Task description
All entries should be copied exactly; the pictures stay out.

_ _ _ _

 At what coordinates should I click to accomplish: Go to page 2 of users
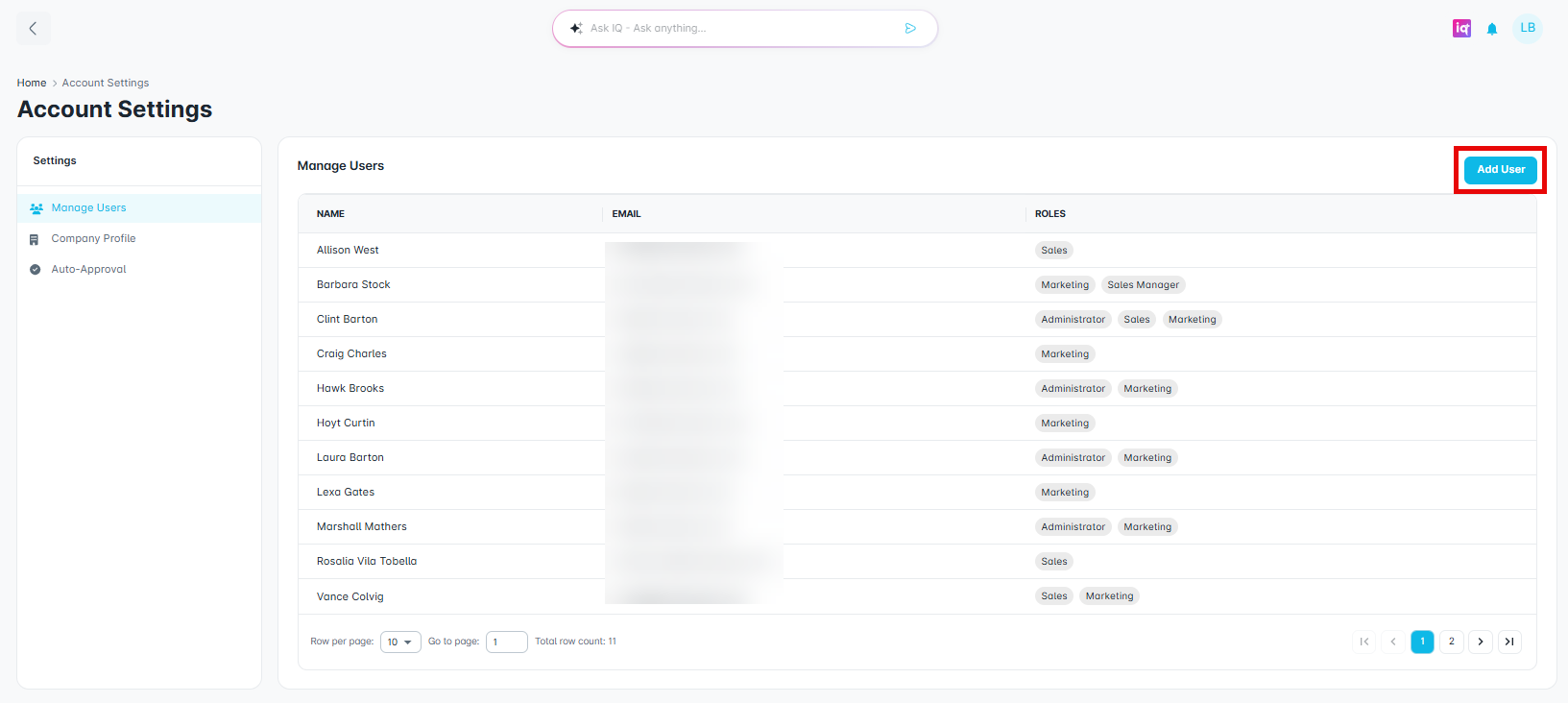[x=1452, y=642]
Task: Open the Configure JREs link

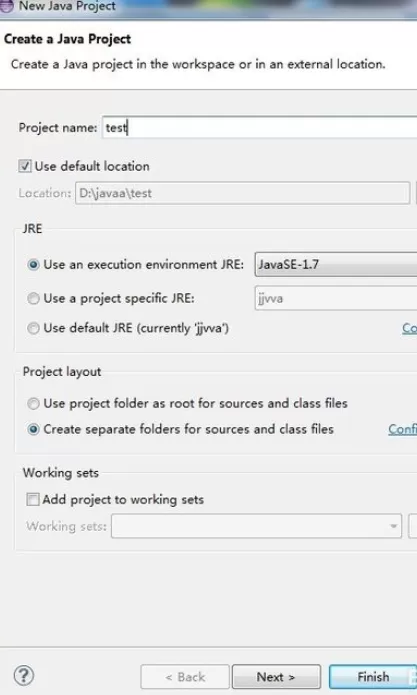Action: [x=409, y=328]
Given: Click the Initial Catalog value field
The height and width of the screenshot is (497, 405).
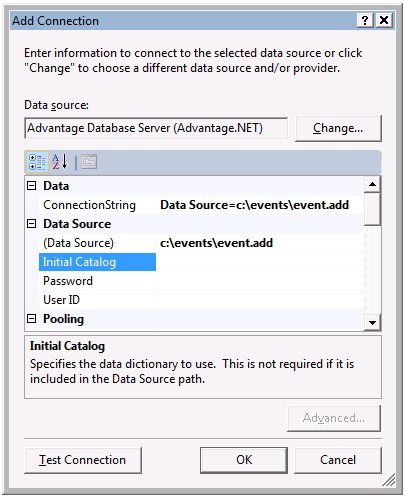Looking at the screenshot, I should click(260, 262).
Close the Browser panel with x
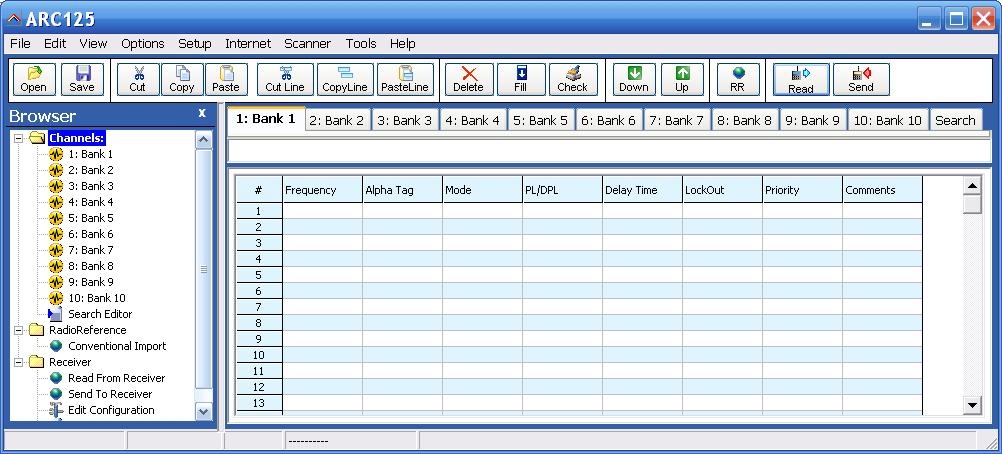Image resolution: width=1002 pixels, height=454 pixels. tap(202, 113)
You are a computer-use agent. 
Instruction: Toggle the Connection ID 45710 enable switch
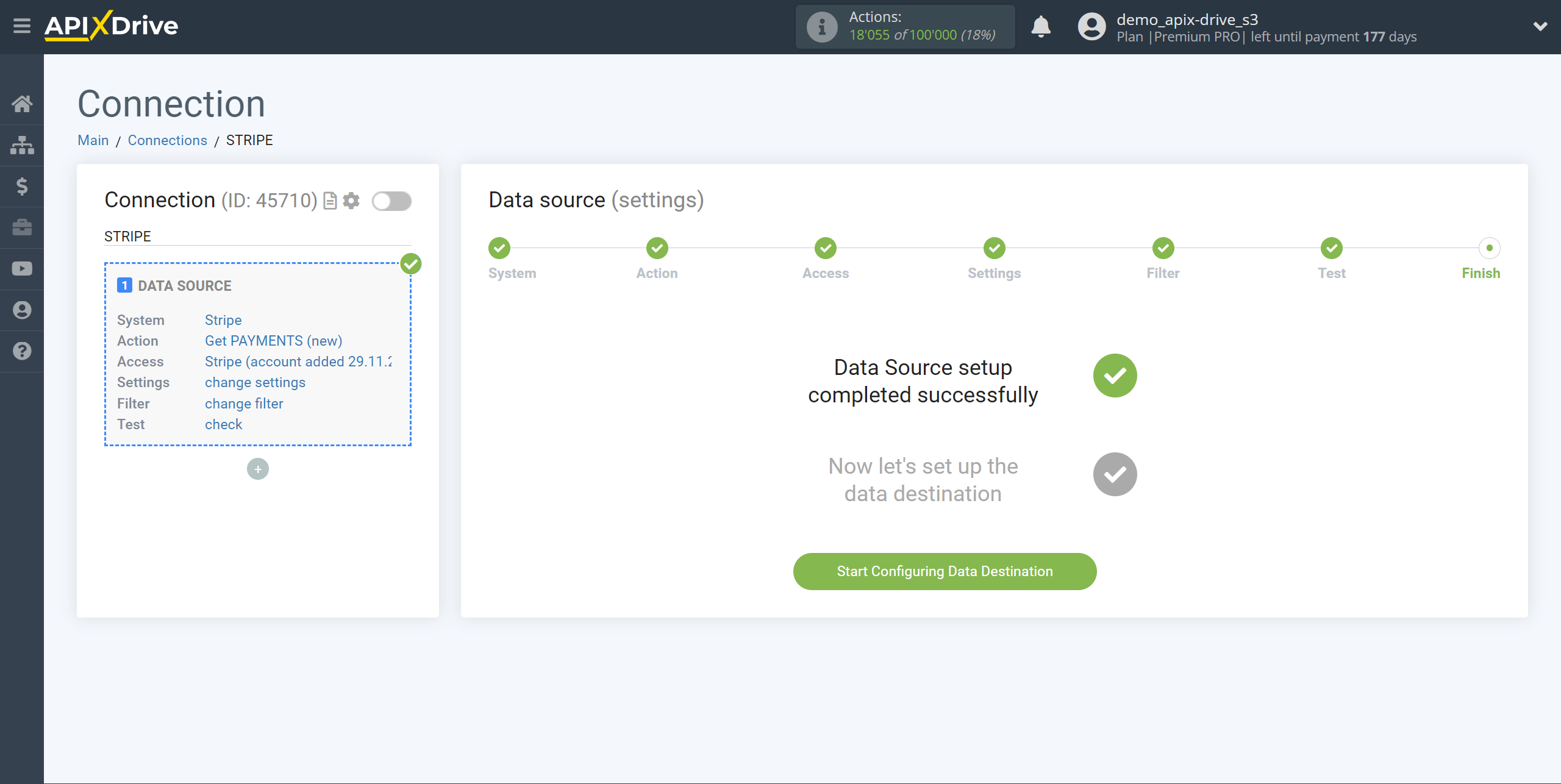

_ _ _ _

Exercise response
 At what coordinates should I click to accomplish: Go to page 2 of users
[x=1452, y=642]
Task: Open the Configure JREs link

Action: [x=409, y=328]
Given: Click the Initial Catalog value field
The height and width of the screenshot is (497, 405).
Looking at the screenshot, I should click(260, 262).
Close the Browser panel with x
Image resolution: width=1002 pixels, height=454 pixels. tap(202, 113)
You are a computer-use agent. 
Instruction: Toggle the Connection ID 45710 enable switch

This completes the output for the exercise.